══ RECORDS ══
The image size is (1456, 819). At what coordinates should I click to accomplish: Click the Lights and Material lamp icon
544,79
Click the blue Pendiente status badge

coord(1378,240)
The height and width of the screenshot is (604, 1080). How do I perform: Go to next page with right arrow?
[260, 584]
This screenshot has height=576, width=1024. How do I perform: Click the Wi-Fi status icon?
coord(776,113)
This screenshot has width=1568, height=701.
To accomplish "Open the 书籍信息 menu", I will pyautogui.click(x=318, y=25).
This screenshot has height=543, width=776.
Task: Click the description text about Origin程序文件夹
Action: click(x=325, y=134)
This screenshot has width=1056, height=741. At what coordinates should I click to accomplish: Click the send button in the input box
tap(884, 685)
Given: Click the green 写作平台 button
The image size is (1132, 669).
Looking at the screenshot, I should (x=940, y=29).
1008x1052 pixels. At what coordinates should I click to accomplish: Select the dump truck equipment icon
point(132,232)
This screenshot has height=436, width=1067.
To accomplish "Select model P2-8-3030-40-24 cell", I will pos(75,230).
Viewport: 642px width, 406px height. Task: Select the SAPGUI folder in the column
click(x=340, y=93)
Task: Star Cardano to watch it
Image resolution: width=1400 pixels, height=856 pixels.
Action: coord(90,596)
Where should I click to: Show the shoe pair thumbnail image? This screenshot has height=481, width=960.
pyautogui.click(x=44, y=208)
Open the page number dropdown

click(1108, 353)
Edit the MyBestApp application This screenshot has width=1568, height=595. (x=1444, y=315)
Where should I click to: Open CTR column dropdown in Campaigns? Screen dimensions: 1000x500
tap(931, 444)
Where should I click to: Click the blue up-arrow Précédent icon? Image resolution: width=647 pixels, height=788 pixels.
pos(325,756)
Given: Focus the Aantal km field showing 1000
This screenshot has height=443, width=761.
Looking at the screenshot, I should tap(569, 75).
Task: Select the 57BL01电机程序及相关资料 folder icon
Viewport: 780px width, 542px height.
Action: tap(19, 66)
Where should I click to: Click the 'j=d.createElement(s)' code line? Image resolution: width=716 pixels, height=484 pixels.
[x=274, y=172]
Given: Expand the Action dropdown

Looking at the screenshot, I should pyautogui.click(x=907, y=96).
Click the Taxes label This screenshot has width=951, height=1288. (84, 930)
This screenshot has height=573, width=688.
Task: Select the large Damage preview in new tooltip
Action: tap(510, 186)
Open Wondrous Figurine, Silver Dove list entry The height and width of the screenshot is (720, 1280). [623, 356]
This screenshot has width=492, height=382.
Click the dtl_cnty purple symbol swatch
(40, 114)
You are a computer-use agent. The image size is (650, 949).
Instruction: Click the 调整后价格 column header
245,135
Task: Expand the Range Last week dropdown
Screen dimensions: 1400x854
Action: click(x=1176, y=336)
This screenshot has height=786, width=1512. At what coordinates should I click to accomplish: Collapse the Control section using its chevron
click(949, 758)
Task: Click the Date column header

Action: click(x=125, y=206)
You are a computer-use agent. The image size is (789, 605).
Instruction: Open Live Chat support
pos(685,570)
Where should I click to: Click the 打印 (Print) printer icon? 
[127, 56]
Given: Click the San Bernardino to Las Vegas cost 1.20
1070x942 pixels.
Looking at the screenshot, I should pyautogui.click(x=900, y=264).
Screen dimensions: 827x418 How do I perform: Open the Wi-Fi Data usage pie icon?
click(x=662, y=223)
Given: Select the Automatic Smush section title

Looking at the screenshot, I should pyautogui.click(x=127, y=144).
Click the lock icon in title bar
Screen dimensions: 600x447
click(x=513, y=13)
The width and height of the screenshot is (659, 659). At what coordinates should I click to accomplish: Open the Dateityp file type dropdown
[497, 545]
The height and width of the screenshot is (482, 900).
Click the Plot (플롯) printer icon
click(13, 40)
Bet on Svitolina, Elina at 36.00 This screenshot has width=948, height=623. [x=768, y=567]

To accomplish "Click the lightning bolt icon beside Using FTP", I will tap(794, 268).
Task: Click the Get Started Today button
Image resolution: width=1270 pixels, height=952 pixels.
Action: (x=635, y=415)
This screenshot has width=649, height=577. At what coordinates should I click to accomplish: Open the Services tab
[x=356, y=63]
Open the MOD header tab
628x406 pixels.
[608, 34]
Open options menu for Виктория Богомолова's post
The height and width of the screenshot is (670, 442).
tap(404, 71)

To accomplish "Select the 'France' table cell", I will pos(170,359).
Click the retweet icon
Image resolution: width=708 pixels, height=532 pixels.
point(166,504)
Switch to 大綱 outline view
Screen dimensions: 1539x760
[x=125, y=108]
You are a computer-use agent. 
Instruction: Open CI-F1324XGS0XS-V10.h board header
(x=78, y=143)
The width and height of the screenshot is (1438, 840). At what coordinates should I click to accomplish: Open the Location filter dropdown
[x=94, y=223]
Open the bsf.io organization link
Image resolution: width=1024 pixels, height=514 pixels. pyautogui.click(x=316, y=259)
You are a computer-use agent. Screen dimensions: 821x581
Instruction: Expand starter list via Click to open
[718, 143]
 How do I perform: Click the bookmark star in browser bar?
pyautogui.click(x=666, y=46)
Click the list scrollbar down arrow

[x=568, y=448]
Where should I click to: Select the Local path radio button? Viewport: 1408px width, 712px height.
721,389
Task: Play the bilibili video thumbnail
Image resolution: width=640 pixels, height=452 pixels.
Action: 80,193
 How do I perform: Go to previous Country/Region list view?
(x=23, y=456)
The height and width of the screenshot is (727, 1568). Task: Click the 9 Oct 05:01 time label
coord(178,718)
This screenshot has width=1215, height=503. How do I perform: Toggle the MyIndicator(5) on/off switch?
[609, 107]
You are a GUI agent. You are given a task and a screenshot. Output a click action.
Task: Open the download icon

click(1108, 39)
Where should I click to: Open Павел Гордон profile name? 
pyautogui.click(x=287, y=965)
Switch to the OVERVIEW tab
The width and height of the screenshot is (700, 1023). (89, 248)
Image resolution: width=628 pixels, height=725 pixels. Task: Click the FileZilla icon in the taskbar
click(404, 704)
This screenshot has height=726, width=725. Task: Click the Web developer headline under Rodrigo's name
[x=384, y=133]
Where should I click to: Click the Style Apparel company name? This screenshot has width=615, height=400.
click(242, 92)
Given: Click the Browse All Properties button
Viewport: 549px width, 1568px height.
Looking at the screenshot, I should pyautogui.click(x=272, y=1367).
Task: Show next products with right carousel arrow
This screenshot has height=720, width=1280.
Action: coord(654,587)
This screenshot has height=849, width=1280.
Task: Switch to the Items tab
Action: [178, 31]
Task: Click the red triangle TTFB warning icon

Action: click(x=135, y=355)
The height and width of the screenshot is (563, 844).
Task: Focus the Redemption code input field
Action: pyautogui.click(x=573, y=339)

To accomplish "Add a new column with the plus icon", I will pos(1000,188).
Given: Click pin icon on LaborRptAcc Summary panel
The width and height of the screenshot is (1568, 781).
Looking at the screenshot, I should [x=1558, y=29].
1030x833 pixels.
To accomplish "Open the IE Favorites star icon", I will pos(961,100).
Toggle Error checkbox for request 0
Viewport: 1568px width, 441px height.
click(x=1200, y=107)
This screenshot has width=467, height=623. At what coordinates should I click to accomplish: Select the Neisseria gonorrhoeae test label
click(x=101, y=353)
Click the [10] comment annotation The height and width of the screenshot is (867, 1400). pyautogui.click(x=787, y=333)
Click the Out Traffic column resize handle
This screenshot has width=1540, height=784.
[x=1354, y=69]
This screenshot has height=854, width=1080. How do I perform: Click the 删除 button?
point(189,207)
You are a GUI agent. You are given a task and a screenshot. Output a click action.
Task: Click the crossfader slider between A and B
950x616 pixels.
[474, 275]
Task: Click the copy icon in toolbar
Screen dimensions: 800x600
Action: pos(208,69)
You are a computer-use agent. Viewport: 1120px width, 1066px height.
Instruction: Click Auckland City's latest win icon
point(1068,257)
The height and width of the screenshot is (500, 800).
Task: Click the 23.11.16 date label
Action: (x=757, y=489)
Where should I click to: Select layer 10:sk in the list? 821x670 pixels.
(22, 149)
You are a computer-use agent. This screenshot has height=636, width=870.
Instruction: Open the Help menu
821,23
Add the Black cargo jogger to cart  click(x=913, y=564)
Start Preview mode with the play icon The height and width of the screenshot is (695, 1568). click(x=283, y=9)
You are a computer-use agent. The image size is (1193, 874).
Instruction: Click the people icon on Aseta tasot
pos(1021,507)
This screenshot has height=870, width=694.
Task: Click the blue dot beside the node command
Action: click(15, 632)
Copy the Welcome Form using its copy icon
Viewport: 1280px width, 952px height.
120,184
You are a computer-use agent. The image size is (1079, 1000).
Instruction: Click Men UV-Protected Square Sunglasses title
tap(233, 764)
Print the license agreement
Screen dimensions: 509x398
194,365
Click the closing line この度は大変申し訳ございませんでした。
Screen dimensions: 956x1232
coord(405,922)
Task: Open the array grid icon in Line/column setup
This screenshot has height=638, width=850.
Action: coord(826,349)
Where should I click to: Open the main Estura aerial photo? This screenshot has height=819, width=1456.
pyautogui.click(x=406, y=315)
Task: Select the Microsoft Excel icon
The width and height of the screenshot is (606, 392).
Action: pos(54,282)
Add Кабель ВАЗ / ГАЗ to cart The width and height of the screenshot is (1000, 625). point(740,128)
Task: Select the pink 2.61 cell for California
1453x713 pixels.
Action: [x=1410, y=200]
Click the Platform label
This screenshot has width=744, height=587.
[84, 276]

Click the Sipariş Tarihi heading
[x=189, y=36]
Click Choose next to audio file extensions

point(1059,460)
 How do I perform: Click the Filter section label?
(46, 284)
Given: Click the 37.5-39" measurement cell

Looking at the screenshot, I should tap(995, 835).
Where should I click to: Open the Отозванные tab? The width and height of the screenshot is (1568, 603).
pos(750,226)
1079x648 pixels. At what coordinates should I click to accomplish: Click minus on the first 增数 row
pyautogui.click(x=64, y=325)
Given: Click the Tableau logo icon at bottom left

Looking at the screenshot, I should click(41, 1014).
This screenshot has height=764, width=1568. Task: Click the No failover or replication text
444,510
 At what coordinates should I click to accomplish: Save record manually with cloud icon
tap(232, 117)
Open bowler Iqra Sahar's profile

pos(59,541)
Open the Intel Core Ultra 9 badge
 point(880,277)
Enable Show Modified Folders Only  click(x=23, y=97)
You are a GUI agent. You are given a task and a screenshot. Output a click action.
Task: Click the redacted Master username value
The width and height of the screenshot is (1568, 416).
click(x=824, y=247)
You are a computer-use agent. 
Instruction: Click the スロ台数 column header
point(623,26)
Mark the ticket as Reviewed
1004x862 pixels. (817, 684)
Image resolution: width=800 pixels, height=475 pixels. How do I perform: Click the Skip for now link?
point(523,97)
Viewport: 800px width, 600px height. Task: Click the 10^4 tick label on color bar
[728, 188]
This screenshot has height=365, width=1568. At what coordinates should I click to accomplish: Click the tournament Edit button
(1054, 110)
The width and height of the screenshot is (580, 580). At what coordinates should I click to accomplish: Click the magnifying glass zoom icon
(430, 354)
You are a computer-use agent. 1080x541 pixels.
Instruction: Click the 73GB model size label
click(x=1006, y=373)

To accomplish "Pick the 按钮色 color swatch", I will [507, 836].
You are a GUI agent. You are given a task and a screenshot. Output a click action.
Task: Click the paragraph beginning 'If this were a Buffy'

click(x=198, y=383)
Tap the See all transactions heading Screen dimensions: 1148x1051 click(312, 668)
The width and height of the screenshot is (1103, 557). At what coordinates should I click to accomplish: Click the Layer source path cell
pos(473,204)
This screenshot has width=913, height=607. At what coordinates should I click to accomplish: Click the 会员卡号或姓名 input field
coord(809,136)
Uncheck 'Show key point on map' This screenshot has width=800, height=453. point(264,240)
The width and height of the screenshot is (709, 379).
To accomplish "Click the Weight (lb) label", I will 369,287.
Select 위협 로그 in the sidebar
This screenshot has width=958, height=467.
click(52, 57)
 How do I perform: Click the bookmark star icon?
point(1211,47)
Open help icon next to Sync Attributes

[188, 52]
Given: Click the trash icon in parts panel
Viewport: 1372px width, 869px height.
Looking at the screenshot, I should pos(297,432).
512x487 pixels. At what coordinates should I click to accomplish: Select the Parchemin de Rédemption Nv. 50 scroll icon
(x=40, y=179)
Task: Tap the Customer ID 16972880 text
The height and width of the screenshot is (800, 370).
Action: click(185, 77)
═══
• _PROBLEM REQUIREMENTS_
Please transcribe only the lines in the records above running from the line that has "Task: Click the redacted" through the line that has "The width and height of the screenshot is (709, 379).", both included, exactly as they appear.

• _COMPLETED EXERCISE_
Task: Click the redacted Master username value
The width and height of the screenshot is (1568, 416).
click(x=824, y=247)
You are a computer-use agent. 
Instruction: Click the スロ台数 column header
point(623,26)
Mark the ticket as Reviewed
1004x862 pixels. (817, 684)
Image resolution: width=800 pixels, height=475 pixels. How do I perform: Click the Skip for now link?
point(523,97)
Viewport: 800px width, 600px height. Task: Click the 10^4 tick label on color bar
[728, 188]
This screenshot has height=365, width=1568. At what coordinates should I click to accomplish: Click the tournament Edit button
(1054, 110)
The width and height of the screenshot is (580, 580). At what coordinates should I click to accomplish: Click the magnifying glass zoom icon
(430, 354)
You are a computer-use agent. 1080x541 pixels.
Instruction: Click the 73GB model size label
click(x=1006, y=373)

To accomplish "Pick the 按钮色 color swatch", I will [507, 836].
You are a GUI agent. You are given a task and a screenshot. Output a click action.
Task: Click the paragraph beginning 'If this were a Buffy'

click(x=198, y=383)
Tap the See all transactions heading Screen dimensions: 1148x1051 click(312, 668)
The width and height of the screenshot is (1103, 557). At what coordinates should I click to accomplish: Click the Layer source path cell
pos(473,204)
This screenshot has width=913, height=607. At what coordinates should I click to accomplish: Click the 会员卡号或姓名 input field
coord(809,136)
Uncheck 'Show key point on map' This screenshot has width=800, height=453. point(264,240)
The width and height of the screenshot is (709, 379).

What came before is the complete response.